Akan tetapi konflik terlanjur terjadi karena sikap materialis orang-orang Cina. Dari sikap itu, kemudian mereka dipinggirkan dari kebudayaan Tanah Jawa. Melalui peraturan anti kebudayaan Cina, orang-orang Cina seolah menjadi bagian terpisah dengan orang-orang Jawa. Padahal, mereka seperti yang telah dijelaskan di atas, telah kehilangan sebagian besar kebudayaannya, bahkan menjadi orang- orang Jawa. Putri Cina pun bertanya ―Apa salahnya orang Cina menumpuk harta? Menumpuk harta memang tidak salah. Orang Jawa pun banyak yang menumpuk harta. Begitu jawab Putri Cina sendiri.‖ (2007:79). Kutipan ini menunjukan bahwa adanya ketidakadilan dalam memperlakukan orang Cina dan Jawa. Dengan diberlakukannya anti kebudayaan Cina memperjelas ketidakadilan tersebut.

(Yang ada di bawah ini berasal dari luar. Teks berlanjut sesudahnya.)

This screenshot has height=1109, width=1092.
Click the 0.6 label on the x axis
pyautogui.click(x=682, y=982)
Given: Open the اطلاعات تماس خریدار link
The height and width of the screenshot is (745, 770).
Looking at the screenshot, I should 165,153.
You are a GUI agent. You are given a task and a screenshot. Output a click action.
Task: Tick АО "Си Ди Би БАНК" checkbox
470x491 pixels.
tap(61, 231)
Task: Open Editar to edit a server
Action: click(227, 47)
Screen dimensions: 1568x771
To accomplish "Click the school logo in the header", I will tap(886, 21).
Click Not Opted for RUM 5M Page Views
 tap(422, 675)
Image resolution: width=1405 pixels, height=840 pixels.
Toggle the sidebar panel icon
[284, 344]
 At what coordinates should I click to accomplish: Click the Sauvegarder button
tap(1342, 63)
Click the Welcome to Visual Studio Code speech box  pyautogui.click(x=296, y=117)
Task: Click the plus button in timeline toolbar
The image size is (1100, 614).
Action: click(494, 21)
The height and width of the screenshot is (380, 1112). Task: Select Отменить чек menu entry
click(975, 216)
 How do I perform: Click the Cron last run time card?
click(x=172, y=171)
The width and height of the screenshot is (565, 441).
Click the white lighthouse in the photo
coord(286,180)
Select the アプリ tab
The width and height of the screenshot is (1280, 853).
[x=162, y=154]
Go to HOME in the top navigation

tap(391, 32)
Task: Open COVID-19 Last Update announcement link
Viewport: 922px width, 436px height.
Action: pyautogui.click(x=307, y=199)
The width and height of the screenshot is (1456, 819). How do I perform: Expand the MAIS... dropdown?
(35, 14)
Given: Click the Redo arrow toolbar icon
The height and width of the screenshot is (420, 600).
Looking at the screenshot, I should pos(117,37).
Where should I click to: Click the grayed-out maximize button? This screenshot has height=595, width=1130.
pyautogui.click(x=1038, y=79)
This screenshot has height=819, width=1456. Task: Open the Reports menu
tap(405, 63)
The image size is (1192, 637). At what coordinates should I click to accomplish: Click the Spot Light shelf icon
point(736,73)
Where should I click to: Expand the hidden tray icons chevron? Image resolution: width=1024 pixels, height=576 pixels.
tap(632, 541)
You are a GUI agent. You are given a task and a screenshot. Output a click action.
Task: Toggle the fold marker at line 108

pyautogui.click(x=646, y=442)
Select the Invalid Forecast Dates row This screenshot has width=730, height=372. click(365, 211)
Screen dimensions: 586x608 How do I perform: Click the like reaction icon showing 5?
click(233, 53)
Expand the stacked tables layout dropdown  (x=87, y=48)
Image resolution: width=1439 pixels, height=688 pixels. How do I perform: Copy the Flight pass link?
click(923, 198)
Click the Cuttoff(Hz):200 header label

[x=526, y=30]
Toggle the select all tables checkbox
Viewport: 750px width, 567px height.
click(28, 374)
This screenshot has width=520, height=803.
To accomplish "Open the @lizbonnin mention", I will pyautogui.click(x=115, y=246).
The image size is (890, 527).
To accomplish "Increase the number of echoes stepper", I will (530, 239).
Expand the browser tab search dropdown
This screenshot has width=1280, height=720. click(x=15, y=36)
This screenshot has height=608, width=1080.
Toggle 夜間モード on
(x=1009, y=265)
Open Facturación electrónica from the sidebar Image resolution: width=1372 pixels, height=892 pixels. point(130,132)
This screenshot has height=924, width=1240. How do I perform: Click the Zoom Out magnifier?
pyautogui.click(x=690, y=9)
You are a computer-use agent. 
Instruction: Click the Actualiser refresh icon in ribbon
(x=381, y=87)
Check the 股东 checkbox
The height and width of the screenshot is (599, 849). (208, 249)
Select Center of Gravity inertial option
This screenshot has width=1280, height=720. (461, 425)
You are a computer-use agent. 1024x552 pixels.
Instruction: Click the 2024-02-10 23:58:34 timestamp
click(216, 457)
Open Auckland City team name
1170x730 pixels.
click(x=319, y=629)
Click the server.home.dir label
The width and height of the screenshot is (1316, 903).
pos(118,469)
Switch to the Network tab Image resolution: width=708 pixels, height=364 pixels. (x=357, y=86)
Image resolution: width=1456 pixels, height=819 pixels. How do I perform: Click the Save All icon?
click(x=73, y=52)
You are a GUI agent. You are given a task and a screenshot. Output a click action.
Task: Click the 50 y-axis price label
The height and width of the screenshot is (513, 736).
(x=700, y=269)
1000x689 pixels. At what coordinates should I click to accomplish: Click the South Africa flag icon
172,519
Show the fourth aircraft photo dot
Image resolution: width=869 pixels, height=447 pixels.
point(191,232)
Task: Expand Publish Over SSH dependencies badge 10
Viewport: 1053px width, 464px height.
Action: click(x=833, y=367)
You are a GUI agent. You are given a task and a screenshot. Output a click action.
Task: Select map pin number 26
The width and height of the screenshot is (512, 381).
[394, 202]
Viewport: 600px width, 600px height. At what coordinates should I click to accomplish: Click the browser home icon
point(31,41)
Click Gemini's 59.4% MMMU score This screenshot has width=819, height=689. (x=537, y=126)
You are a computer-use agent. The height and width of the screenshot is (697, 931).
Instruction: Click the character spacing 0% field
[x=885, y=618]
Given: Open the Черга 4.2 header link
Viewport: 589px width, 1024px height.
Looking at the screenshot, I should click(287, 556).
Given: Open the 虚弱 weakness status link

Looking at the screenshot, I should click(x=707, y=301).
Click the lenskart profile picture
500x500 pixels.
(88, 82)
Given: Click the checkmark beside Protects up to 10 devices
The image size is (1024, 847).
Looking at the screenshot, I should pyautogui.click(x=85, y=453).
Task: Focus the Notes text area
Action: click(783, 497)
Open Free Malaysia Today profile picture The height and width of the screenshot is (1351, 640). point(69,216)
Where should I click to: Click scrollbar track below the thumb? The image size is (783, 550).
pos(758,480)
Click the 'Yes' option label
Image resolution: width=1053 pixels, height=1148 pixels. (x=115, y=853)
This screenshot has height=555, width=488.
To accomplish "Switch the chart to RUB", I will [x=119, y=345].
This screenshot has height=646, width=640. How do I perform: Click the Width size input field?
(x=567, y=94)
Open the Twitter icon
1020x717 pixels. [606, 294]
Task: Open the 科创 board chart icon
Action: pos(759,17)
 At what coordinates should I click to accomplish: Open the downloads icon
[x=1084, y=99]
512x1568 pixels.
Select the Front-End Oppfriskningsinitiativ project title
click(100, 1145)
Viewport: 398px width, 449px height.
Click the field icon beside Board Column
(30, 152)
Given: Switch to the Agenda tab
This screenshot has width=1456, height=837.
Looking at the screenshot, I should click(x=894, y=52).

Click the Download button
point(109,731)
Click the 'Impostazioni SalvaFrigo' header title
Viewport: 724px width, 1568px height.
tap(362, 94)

Orang-orang Cina tidak dibebaskan mengekspresikan kebudayaannya. Berbeda dengan orang-orang Jawa, mereka dibebaskan mengekspresikan kebudayaan karena tidak ada peraturan yang mengengkang mereka. Anti kebudayaan Cina seterusnya mengukuhkan posisi orang-orang Jawa sebagai masyarakat asli (pribumi) di Jawa yang mengadung makna anti kemanusiaan karena memisahkan berdasarkan ras. Oleh karena itu, Putri Cina pun menganggap bahwa jalan keluar ini adalah menghilangkan hak ekslusif kepemilikan tanah yang terlihat seperti syair Tao Yuan Ming di bawah ini:

Tak berakarlah hidup manusia ini, seperti debu jalanan, kita berterbangan, dibawa angin, dan ditebarkan kemana-mana, terlalu lemah tubuh kita untuk melawan.

Karena kelahiran kita di duna, kita dipersaudarakan, mengapa masih juga bertanya,

siapakah yang termasuk keluarga kita? (2007:301-302).